For this assignment, I intentionally pursued psychology books of the 19th century, curious to see how people would react to psychological perspectives of the time. Charles Horton Cooley’s “Human Nature and the Social Order” was my book of choice and had some interesting marginalia. The book was published in New York in 1902 by Charles Scribners’ Sons and describes early social psychology and sociological view points. Throughout the entire book, there is underlining of key points, but one particular chapter titled “The Social Self – Various Phases of I,” I found marginalia.
On page 193, the marginalia says “Cut out Cooley’s babies,” following a phrase that had been underlined. The phrase speaks to the idea of the ego of an author slipping through their written work in a way that has no connection to the work itself. The written comment, “Cut out Cooley’s babies” could be a note to the reader to remember to overlook Cooley’s own examples of personal anecdotes slipping into the text at hand. I researched Charles Horton Cooley and could not find anything about him that related specifically to babies. In the Amazon.com review of this book, Cooley is described as a pioneer of sociological views on American culture.
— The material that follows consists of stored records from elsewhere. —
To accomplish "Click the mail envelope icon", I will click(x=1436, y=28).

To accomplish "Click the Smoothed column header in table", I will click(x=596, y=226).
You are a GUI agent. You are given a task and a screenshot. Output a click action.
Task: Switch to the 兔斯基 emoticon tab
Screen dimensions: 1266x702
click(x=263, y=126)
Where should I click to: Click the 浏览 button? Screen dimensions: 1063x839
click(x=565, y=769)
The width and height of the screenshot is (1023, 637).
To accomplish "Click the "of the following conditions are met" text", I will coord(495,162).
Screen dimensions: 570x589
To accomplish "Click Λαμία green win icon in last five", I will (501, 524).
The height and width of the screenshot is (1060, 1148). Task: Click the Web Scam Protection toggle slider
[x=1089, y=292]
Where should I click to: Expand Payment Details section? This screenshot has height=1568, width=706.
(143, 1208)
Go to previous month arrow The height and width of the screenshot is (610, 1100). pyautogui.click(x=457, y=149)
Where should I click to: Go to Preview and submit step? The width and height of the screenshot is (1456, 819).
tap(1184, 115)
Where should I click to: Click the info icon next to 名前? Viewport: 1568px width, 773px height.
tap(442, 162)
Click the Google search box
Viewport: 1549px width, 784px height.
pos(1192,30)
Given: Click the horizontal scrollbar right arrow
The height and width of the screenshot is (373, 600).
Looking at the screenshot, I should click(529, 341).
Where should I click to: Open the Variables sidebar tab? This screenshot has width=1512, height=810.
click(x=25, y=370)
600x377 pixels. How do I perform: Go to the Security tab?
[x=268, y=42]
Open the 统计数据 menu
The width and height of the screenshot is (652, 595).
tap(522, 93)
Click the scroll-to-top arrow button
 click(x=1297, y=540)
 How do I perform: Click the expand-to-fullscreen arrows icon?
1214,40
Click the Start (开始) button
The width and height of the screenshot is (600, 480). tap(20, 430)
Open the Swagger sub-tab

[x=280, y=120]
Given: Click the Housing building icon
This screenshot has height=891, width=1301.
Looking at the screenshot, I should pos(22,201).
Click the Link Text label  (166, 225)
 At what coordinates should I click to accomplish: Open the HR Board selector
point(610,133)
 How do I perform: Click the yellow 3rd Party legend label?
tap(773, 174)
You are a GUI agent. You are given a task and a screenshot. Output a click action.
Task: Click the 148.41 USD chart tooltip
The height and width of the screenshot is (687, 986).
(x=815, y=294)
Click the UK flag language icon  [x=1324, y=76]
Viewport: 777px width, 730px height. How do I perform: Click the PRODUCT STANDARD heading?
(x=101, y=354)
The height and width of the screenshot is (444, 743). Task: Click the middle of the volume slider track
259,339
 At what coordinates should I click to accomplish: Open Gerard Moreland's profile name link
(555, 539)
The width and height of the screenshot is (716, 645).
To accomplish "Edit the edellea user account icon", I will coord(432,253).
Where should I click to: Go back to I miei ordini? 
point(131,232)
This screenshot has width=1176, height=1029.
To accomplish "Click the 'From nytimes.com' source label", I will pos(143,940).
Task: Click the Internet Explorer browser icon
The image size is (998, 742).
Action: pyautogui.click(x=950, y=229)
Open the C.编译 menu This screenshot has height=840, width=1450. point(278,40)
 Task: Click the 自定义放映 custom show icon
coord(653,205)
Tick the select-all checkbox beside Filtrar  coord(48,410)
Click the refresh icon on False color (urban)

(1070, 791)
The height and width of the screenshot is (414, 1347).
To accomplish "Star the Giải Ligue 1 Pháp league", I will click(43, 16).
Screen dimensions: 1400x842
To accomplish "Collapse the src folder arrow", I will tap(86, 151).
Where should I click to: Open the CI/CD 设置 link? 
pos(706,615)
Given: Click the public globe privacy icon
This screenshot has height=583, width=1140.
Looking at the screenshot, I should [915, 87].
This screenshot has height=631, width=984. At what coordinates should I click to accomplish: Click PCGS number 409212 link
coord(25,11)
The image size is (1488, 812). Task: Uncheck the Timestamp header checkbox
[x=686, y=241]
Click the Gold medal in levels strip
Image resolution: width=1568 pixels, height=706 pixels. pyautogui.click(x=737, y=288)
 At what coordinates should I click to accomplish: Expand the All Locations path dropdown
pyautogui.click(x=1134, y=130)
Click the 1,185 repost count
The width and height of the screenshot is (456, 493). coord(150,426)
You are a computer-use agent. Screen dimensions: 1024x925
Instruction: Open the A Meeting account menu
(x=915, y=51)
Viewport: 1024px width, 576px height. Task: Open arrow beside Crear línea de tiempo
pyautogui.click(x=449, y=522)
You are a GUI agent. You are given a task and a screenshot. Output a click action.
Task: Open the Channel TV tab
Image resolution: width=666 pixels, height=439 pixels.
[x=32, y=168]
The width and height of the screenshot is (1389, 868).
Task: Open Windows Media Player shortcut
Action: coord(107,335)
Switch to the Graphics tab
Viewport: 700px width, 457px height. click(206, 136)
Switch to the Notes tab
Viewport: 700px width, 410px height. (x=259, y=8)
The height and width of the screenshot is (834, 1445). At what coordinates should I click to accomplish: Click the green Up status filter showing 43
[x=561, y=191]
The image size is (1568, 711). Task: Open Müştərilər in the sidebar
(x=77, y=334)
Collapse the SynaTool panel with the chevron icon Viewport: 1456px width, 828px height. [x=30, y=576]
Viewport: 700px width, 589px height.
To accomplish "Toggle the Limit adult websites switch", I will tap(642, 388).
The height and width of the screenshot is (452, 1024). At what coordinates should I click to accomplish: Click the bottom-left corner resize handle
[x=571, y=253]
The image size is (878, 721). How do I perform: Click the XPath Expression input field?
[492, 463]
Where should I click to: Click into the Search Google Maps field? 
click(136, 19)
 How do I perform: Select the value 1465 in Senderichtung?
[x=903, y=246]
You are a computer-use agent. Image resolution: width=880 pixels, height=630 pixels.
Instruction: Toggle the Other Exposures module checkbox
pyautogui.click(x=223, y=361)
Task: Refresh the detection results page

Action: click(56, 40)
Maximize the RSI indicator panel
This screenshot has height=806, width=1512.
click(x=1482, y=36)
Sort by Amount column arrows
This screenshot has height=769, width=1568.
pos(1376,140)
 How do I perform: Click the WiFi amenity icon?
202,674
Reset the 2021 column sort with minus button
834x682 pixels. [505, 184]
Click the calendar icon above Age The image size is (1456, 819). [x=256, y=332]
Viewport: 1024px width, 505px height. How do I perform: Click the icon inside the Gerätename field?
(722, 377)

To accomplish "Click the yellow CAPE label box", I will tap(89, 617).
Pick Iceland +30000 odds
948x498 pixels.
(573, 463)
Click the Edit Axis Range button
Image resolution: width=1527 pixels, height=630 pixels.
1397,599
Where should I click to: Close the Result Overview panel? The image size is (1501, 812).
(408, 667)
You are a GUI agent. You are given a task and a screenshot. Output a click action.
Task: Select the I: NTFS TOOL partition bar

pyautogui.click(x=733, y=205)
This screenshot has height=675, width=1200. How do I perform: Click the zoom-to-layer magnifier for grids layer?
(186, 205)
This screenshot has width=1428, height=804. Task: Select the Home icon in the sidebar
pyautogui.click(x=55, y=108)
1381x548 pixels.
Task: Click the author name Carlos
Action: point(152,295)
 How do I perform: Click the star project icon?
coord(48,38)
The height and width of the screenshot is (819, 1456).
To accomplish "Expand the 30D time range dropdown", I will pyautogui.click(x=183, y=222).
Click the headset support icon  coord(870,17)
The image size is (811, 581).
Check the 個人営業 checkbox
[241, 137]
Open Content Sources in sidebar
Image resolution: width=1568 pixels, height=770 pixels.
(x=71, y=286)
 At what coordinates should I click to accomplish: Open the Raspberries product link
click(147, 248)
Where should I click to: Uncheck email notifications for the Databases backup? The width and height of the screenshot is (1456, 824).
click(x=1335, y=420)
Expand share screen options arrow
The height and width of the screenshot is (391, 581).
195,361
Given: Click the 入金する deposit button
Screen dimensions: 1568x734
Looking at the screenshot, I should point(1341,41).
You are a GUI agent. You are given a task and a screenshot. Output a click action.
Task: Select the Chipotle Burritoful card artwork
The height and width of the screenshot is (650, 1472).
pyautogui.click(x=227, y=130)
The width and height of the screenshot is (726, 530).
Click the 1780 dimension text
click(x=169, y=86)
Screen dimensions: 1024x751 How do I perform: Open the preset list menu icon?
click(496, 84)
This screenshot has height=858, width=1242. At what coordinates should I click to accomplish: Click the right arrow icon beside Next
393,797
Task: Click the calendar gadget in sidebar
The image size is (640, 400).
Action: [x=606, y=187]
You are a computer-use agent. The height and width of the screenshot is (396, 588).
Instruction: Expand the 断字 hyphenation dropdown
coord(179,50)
His ideas were the catalyst for change in how sociology revolving around the self was approached pedagogically. The passage that is underlined on page 193 suggests that the reader be a critical thinker for not just content, but for the perspectives of authors writing the content.
On page 227 in the same chapter about Various Phases of “I,” the following sentence is underlined:
Thus the passion of self-aggrandizement is persistent but plastic; it will never disappear from a vigorous mind, but may become morally higher by attaching itself to a larger conception of what constitutes the self.” The marginalia beside the underlining says “self-aggrandizement becomes moral.” This trace of a reader’s idea seems to be the summary of the sentence that resonated most with them. The concept of “self-aggrandizement” means process of promoting oneself as being powerful or important. The marginalia therefore is a synopsis of the idea that as one’s sense of self grows and becomes more attached to one’s morals, self-aggrandizement therefore becomes moral.
Finally, on page 231, at the end of the chapter, the sentenced underlined is “The chief misery of the decline of the faculties, and a main cause of the irritability that often goes with it, is evidently the isolation, the lack of customary appreciation and influence, which only the rarest tact and thoughtfulness on the part of others can alleviate.” This description of the self that is underlined is referring to the later idea of the self and the marginalia says “misery of old age.” This summarizes the underlined phrase concisely and quiet honestly as well.